A prostitute reluctantly goes to a client rather than visiting her grandmother who is sitting in a train station waiting. The client turns out to be a respectable translator of some renown who has made her dinner, but she opts for just undressing and climbing into bed. He lets her sleep. The next day, he drives her to the university, meets her jealous boyfriend who thinks he's her grandfather, and then a couple of other things happen, and then it's been about two hours, and the movie ends.
That's called Like Someone In Love, and it's a Japanese film by the auteur Abbas Kiarostami, who's apparently done better work.
This was one of those films where me and The Boy came out saying "Huh." It's the most static film I've seen since the wonderful Schulze Gets The Blues where the static camera was beautifully used to comic effect.
In this movie, it creates a kind of cinema verité without all the annoying shaky-cam stuff. People do things below the frame, or have conversations off-screen while we're watching the main characters react. And they're given lots of time to react.

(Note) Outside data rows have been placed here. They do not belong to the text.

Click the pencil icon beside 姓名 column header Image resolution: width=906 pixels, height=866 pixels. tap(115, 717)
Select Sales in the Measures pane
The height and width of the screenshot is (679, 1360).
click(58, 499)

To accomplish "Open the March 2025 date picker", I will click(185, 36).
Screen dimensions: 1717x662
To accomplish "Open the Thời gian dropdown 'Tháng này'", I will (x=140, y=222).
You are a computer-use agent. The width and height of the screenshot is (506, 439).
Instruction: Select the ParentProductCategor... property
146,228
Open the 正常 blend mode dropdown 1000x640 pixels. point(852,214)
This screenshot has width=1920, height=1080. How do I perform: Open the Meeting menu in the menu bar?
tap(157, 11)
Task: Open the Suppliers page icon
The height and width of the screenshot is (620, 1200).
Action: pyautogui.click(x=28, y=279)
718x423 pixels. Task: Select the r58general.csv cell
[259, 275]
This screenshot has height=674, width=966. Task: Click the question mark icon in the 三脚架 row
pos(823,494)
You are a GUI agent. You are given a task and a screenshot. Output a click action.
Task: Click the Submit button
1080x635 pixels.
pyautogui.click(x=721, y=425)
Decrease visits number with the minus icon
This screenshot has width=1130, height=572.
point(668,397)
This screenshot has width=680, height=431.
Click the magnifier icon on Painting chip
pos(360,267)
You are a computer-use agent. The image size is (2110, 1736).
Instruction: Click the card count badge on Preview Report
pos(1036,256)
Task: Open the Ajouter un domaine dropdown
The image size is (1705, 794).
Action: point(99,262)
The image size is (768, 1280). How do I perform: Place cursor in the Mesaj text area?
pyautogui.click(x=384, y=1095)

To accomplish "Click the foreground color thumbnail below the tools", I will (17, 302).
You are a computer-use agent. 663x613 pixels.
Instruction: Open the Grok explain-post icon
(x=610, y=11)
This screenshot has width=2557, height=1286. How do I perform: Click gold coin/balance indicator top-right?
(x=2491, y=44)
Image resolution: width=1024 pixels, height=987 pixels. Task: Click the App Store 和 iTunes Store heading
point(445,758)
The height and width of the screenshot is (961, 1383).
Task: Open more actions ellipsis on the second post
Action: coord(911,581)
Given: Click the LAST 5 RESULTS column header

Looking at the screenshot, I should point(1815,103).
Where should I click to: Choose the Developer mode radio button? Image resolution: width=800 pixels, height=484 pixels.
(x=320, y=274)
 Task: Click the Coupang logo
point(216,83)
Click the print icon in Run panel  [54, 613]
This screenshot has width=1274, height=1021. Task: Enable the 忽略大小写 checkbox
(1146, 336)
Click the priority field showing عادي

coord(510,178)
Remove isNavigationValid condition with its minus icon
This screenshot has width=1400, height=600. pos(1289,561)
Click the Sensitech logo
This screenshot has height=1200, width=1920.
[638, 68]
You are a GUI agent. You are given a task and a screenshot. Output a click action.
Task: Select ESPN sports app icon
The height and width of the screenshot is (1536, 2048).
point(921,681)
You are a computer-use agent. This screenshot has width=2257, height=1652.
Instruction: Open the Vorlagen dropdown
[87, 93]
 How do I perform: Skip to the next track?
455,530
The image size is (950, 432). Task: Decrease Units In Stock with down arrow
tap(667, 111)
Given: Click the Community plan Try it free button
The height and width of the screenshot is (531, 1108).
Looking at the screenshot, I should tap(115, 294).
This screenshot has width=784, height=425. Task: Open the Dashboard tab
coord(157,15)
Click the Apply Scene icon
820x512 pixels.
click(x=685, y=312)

They're good actors, and there's some interest to be had sussing out the story. Tadashi Okuno is likable enough to not seem creepy for hiring a hooker his granddaughter's age. Rin Takanashi is beautiful in a sad, vulnerable way, which is good because, well, she's a hooker and her boyfriend doesn't know it but sorta suspects it.
So, good acting. Good characters. Nothing much happens. Ending is weird, not because it wasn't completely predictable (in the sense of being the logical progression of events) but because it's unclear what exactly happened. One of the characters was injured, probably, maybe killed? Dunno. What does any of it meaaaaan?
Nothing, I imagine. It's just a little slice-of-life.
Didn't hate it. Might go see another pic by this guy. Not everyone's cuppa. Can't quite figure out some of the extreme praise. There ya have it.